» WHAT TO DO
From the data below, copy exactly the lines that lie between the one holding "The image size is (1920, 911)." and the one holding "Open the Menu", including both, and nothing more.

══════

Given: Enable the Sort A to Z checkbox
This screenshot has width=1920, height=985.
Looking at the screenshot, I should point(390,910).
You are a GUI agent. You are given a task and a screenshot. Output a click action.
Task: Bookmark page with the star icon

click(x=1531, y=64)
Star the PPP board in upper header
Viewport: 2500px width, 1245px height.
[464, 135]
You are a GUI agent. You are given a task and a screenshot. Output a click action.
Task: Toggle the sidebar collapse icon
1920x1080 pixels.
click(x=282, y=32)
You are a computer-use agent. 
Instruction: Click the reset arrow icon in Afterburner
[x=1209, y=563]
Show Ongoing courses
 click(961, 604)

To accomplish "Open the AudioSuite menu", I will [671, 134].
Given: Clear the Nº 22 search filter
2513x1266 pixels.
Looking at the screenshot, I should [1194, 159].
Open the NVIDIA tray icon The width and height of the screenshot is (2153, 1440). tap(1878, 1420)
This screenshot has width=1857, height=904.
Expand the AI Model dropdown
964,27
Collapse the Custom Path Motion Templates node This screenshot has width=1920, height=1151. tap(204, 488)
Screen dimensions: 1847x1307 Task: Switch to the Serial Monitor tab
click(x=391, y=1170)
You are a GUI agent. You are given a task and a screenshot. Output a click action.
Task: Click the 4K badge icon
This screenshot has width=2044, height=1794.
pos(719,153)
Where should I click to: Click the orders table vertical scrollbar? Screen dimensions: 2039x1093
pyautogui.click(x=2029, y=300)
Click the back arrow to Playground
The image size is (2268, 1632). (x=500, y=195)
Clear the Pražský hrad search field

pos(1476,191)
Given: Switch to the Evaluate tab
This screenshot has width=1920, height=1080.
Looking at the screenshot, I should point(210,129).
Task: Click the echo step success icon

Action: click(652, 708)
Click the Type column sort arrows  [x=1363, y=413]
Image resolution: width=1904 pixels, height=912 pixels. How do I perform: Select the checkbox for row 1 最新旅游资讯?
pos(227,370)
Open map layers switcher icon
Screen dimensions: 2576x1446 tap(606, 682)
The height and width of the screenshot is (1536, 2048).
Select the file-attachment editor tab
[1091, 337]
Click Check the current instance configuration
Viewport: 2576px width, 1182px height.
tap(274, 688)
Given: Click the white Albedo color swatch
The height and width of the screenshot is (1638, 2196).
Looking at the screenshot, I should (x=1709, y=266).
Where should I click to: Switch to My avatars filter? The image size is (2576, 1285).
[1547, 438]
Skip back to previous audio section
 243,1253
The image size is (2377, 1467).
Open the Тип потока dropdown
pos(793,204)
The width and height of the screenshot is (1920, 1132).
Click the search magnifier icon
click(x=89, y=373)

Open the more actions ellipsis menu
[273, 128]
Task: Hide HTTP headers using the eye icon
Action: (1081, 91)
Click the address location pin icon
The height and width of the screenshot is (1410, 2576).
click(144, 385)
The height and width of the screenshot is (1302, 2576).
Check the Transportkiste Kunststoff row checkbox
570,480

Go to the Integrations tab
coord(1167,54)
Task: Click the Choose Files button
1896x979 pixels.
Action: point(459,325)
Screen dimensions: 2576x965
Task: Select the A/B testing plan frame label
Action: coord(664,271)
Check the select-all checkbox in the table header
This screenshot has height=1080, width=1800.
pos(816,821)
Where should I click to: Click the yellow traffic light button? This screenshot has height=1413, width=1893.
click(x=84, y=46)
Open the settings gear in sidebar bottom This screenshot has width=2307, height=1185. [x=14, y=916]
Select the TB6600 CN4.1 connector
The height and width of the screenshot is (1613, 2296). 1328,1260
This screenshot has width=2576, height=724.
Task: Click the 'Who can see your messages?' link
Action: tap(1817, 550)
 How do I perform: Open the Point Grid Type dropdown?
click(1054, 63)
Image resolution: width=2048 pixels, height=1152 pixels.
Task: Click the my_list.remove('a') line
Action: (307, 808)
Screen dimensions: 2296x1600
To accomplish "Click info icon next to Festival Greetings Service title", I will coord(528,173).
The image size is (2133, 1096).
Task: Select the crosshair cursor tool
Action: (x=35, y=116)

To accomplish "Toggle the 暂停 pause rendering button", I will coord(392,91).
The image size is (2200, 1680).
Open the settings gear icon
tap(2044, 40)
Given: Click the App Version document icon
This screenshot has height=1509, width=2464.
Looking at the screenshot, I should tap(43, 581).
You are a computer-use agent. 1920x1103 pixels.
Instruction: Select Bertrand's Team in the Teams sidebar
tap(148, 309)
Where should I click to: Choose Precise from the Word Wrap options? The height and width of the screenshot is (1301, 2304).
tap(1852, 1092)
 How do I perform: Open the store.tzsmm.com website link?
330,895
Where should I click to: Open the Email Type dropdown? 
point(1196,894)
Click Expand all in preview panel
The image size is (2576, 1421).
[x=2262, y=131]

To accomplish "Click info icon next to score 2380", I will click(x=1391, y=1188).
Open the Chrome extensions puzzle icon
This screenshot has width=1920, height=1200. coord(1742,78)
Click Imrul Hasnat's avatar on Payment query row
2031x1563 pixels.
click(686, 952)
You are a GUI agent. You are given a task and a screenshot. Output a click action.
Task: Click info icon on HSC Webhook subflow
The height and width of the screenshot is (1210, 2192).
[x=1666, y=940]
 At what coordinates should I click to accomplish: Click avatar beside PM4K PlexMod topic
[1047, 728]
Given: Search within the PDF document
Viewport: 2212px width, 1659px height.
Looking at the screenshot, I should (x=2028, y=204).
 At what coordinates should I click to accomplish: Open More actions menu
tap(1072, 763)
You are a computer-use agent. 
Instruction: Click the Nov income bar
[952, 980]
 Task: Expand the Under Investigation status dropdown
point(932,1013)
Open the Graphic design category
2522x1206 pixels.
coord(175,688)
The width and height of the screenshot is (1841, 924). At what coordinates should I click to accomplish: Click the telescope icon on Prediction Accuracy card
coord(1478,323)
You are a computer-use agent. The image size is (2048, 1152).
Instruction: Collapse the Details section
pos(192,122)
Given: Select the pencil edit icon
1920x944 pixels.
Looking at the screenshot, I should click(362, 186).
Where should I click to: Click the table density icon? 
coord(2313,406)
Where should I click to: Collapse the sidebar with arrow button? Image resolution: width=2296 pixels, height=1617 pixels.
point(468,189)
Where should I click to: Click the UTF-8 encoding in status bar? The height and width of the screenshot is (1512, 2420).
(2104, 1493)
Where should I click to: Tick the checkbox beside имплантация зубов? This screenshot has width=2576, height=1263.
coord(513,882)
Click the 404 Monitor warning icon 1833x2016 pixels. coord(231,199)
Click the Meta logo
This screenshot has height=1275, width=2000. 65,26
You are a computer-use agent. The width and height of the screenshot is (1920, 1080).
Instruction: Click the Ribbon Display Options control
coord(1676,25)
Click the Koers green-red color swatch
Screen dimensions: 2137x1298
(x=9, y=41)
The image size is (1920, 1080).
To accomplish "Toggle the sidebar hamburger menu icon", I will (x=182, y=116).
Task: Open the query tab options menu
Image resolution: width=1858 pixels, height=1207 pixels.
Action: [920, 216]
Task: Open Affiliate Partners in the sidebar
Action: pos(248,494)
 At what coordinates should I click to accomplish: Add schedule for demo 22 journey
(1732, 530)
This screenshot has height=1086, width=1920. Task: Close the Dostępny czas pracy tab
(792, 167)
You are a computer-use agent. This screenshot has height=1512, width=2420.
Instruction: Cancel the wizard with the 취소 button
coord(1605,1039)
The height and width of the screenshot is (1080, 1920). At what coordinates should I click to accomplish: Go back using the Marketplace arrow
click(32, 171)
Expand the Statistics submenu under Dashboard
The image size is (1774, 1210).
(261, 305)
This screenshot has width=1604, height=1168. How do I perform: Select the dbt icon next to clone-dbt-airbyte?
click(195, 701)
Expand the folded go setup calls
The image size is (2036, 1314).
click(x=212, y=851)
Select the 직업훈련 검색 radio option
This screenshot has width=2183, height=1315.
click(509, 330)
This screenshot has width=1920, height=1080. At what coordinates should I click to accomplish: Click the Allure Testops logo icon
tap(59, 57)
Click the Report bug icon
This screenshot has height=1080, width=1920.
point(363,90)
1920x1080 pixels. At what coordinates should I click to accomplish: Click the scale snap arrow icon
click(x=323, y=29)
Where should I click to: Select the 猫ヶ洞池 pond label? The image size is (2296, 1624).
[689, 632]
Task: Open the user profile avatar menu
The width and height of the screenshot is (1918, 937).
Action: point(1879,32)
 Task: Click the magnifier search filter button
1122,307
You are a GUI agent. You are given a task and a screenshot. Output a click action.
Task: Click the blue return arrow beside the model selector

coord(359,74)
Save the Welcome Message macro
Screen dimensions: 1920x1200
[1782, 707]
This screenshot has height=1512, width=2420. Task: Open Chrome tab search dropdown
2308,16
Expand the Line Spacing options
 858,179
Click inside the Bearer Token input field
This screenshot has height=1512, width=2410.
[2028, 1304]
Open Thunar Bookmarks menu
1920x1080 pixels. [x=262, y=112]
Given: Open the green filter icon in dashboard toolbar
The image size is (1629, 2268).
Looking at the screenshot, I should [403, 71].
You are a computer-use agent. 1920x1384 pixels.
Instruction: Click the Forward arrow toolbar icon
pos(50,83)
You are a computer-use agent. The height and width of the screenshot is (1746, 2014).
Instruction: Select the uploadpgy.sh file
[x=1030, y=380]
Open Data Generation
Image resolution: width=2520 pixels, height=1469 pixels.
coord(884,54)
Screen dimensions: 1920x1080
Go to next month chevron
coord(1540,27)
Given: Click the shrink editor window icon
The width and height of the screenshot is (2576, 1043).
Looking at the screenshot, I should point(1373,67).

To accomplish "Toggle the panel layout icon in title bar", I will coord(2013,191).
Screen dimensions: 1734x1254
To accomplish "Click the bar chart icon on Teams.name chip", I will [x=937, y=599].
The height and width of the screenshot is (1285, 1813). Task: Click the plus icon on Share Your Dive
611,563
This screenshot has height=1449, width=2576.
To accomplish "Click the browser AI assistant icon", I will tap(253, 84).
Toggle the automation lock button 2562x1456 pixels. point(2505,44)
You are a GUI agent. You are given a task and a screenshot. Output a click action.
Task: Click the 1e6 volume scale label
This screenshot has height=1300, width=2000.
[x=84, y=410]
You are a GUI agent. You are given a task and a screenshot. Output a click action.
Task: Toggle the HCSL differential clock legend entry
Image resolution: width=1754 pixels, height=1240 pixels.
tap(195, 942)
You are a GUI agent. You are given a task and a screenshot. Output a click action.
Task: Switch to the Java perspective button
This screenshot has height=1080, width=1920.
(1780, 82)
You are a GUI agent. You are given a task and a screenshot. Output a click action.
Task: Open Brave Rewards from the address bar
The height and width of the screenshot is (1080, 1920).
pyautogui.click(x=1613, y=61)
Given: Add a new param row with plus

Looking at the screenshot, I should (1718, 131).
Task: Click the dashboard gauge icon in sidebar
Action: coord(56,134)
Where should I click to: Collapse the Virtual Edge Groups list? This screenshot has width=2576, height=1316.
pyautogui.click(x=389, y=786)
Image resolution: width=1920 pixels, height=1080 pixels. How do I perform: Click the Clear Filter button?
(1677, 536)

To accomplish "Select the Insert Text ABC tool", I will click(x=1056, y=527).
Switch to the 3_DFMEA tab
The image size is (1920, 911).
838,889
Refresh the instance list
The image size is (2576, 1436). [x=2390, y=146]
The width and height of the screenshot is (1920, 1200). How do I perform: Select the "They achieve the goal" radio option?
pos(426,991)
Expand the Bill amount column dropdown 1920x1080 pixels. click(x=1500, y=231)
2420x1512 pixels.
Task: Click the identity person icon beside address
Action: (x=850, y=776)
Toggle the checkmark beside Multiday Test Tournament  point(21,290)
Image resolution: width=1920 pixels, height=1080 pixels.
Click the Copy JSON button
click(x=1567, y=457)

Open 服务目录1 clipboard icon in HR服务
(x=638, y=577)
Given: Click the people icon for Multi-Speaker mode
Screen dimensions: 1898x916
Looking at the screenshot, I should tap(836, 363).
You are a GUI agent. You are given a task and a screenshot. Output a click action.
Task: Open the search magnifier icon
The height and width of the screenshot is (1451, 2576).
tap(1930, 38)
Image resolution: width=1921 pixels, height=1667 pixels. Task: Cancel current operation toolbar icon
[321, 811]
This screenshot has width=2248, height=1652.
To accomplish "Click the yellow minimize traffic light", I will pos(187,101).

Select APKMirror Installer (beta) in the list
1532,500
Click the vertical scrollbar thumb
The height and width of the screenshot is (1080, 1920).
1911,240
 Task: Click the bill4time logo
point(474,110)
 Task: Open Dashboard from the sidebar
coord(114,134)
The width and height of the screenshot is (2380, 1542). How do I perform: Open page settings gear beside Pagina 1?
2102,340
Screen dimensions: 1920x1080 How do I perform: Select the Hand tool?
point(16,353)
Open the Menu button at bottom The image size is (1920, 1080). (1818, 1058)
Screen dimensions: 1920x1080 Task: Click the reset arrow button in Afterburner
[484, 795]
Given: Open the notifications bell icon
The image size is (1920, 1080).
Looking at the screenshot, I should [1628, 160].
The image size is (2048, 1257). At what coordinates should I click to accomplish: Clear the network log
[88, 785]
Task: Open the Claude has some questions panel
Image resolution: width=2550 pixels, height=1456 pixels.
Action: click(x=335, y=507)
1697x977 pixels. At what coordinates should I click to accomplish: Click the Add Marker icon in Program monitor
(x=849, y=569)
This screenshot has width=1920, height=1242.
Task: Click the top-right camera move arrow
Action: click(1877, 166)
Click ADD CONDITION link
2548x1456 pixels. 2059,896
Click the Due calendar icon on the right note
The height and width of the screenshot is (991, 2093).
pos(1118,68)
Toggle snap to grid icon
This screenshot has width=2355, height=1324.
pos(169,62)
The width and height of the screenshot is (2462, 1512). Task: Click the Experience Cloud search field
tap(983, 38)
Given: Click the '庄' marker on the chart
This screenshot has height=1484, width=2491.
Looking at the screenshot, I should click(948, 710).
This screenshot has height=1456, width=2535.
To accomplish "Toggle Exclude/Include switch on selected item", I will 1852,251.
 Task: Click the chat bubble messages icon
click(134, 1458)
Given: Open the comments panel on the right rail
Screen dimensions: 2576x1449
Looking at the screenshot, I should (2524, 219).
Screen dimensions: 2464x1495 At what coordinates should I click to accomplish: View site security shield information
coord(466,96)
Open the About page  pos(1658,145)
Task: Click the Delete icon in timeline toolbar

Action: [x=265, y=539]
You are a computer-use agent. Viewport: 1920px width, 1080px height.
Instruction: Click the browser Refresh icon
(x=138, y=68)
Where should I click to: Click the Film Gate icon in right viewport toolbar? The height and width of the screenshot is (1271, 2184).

══════

» TASK RESULT
The image size is (1920, 911).
838,889
Refresh the instance list
The image size is (2576, 1436). [x=2390, y=146]
The width and height of the screenshot is (1920, 1200). How do I perform: Select the "They achieve the goal" radio option?
pos(426,991)
Expand the Bill amount column dropdown 1920x1080 pixels. click(x=1500, y=231)
2420x1512 pixels.
Task: Click the identity person icon beside address
Action: (x=850, y=776)
Toggle the checkmark beside Multiday Test Tournament  point(21,290)
Image resolution: width=1920 pixels, height=1080 pixels.
Click the Copy JSON button
click(x=1567, y=457)

Open 服务目录1 clipboard icon in HR服务
(x=638, y=577)
Given: Click the people icon for Multi-Speaker mode
Screen dimensions: 1898x916
Looking at the screenshot, I should tap(836, 363).
You are a GUI agent. You are given a task and a screenshot. Output a click action.
Task: Open the search magnifier icon
The height and width of the screenshot is (1451, 2576).
tap(1930, 38)
Image resolution: width=1921 pixels, height=1667 pixels. Task: Cancel current operation toolbar icon
[321, 811]
This screenshot has width=2248, height=1652.
To accomplish "Click the yellow minimize traffic light", I will pos(187,101).

Select APKMirror Installer (beta) in the list
1532,500
Click the vertical scrollbar thumb
The height and width of the screenshot is (1080, 1920).
1911,240
 Task: Click the bill4time logo
point(474,110)
 Task: Open Dashboard from the sidebar
coord(114,134)
The width and height of the screenshot is (2380, 1542). How do I perform: Open page settings gear beside Pagina 1?
2102,340
Screen dimensions: 1920x1080 How do I perform: Select the Hand tool?
point(16,353)
Open the Menu button at bottom The image size is (1920, 1080). (1818, 1058)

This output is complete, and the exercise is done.